Principles on data ownership, sharing, and privacy for deployments of Simple, the hypertension control app.

Download PDF

Data ownership

• Countries determine how data are owned and housed. All Simple deployments follow all country principles, regulations, and guidance.
• The deploying entity controls how the data are shared and who has access to it. Individual patient data and personally identifiable information should never be shared other than as authorized by the treating health care provider and according to national regulations.
• The entity deploying the app (e.g., state or national government) owns the program data. No program data will be published identifying the deploying entity, or with identifiable data from the deploying area, without the area’s expressed consent.

Privacy & security

• If Resolve to Save Lives (RTSL) deploys Simple, it will follow the data hosting requirements of the entity that is deploying the app. Simple encourages government-approved, cloud-based data storage, as managing the app requires software installation, ongoing server maintenance, and reliable support for data center outages and issues. Simple stores all of its server data in an encrypted manner inaccessible to cloud providers, and all cloud provider account details will be owned by the entity deploying the app. If necessary, Simple can be deployed on servers in a government facility, but the above requirements still apply.
• In RTSL-supported deployments, the need-to-know Simple administrators will have access to metadata (e.g. how long users take to enter patient information) and will use this information to further optimize the app. Metadata does not include any personally identifiable information, nor does it include any actual data (e.g. blood pressure, medications) entered into the Simple app.

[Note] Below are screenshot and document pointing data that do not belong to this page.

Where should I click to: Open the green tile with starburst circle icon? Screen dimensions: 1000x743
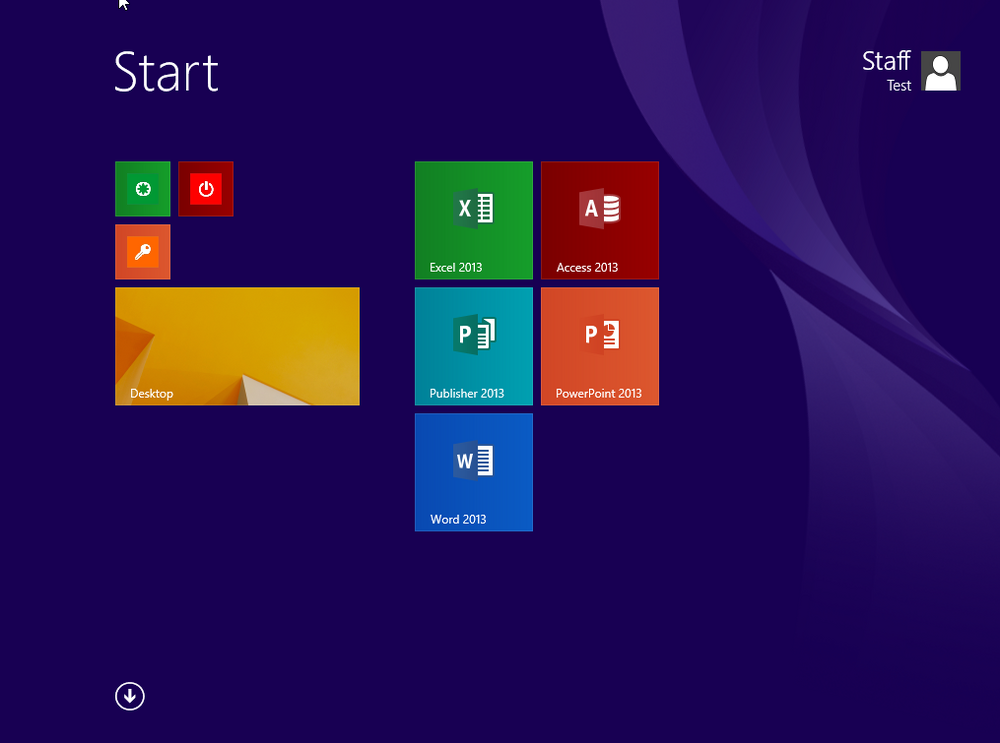tap(143, 189)
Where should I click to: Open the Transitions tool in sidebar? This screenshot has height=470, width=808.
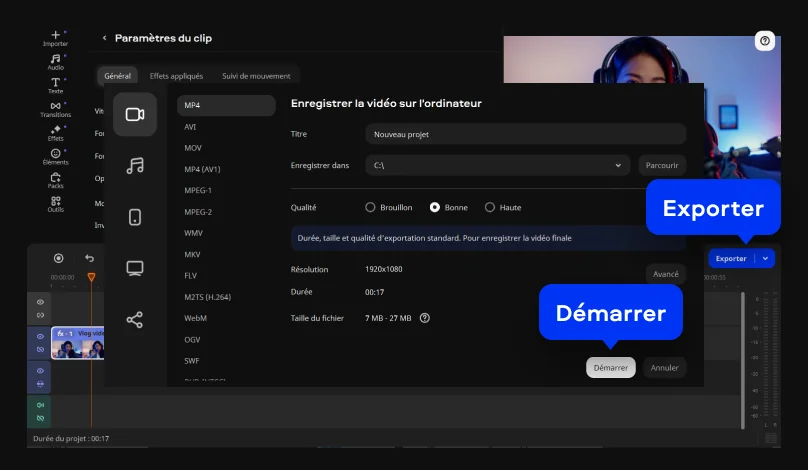click(55, 108)
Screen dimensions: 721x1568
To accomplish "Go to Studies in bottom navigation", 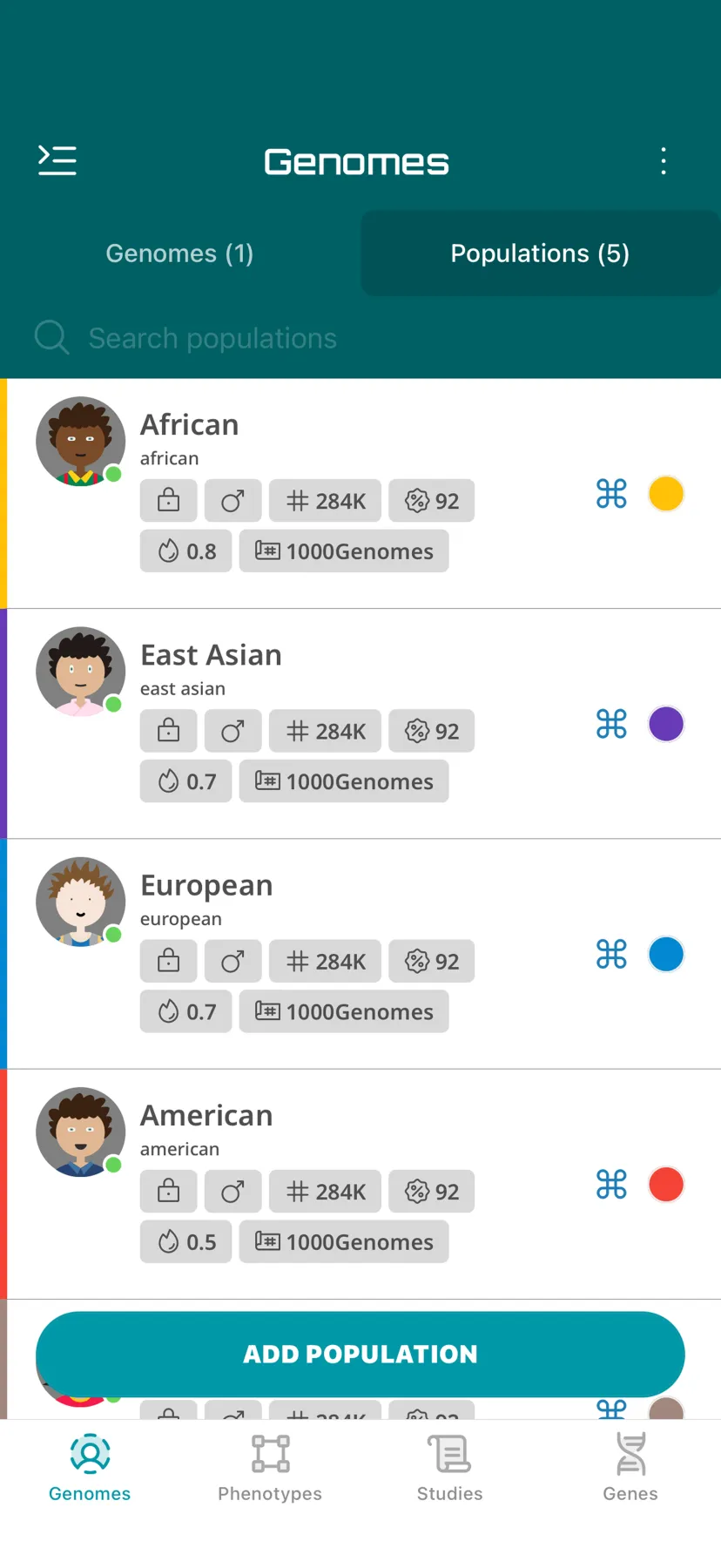I will (x=449, y=1468).
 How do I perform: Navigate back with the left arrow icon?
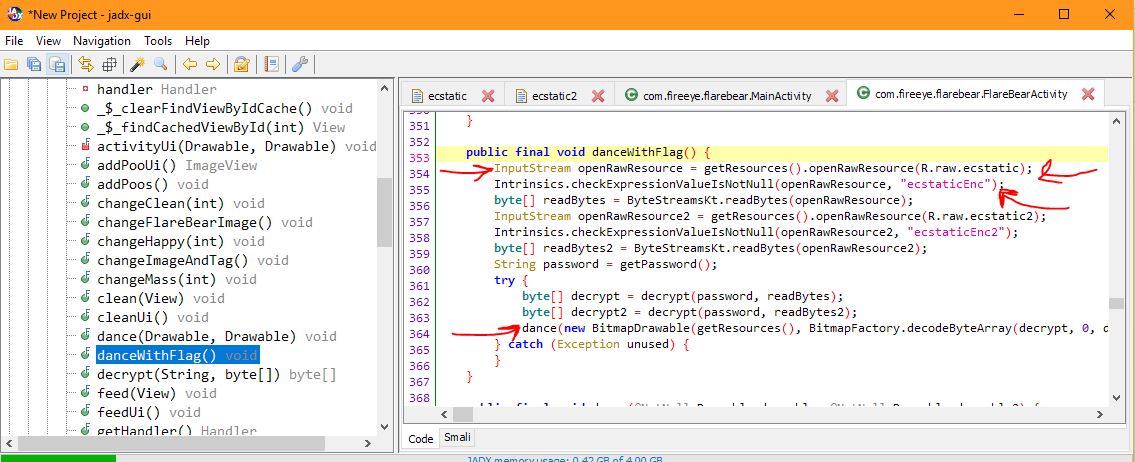coord(190,65)
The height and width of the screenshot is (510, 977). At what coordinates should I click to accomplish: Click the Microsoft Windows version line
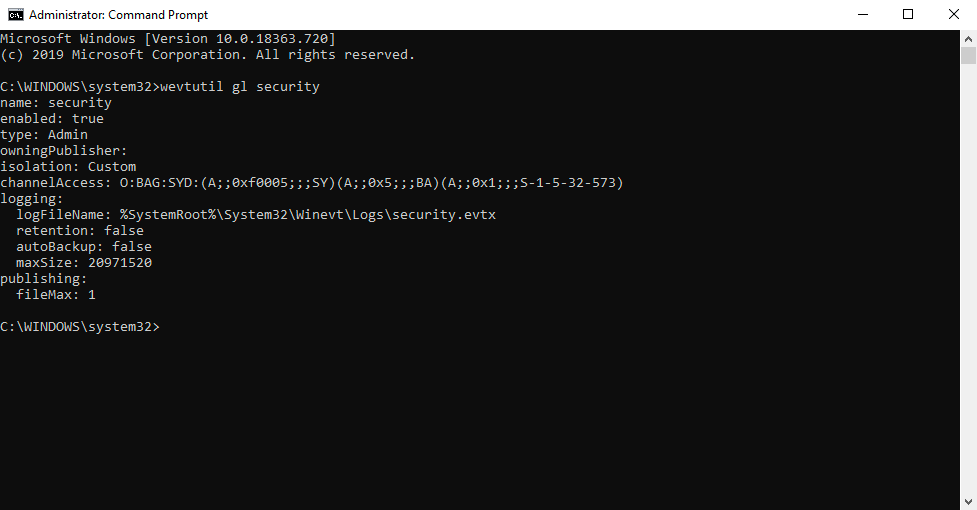168,39
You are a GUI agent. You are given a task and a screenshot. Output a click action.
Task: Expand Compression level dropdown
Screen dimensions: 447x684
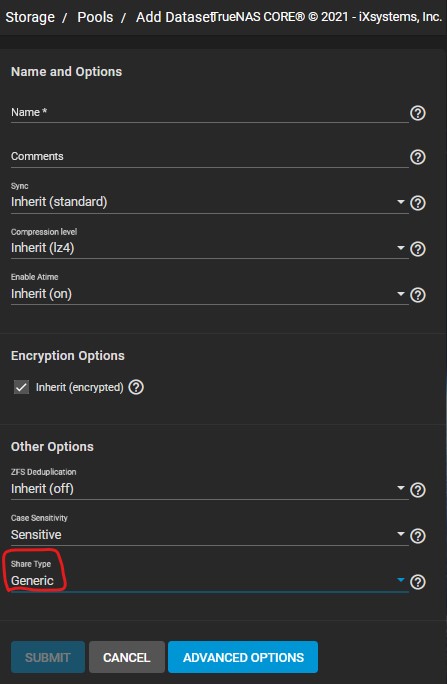point(209,248)
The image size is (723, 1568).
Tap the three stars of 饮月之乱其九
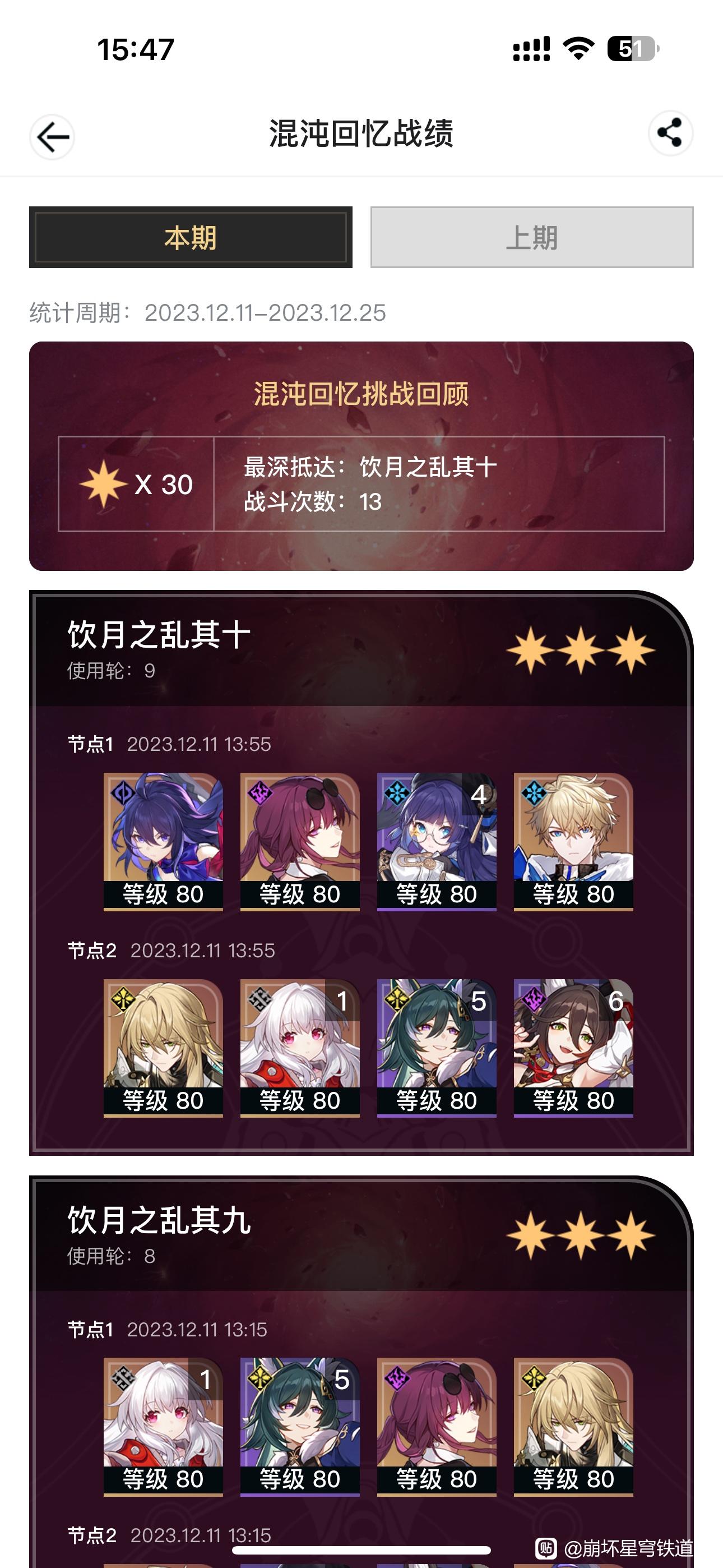[x=581, y=1235]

At all times, RTSL will abide by the Simple Privacy Policy and any other data protection and privacy policies of Vital Strategies.
• In RTSL-supported deployments, select members of the Simple database engineering team (fewer than 5 engineers) will have access to the complete database for purposes of app implementation and support. A list of all people with access to data will be maintained and shared with state/country authorities; an audit trail of data access will be maintained and made available to the deploying entity on request. Any program can “fork” the Simple codebases and deploy them as independent software. In this situation, neither the Simple tech team nor anyone else at RTSL will have any access to any type of data from the deployment. We ask that those who deploy the app follow the principles of data ownership here.

Software development

• Resolve to Save Lives (RTSL) is committed to providing the best possible digital tool to support health workers and patients to improve hypertension control. The Simple software is developed in accordance with the Principles for Digital Development. The Simple app is, and will always remain, open source and free of cost. Each instance of Simple deployment will be the responsibility of the deploying entity to manage (e.g., rules for who can access the data). Simple is a digital tool. It does not confer any right or authority to any individual to prescribe or dispense medications or to request laboratory tests.
• As is standard with digital development, RTSL may conduct frequent optimization tests such as:
  • A/B tests of different aspects of the app
  • Qualitative usability testing and observational analysis of software use
  • User satisfaction reviews (e.g. interviews of health care workers to learn how to improve the app).

Data sharing

• RTSL may disseminate anonymized or de-identified information about uptake of the app (e.g. number of deployments, number of users, number of patients covered, time efficiency, number of blood pressure measurements, etc.).
• No program data will be published in medical literature unless the implementing entity consents.
• Anything that reports a specific country/jurisdiction data needs to have the consent of that country.
• As noted above, in no case would patient health information or other individual identifying information be released.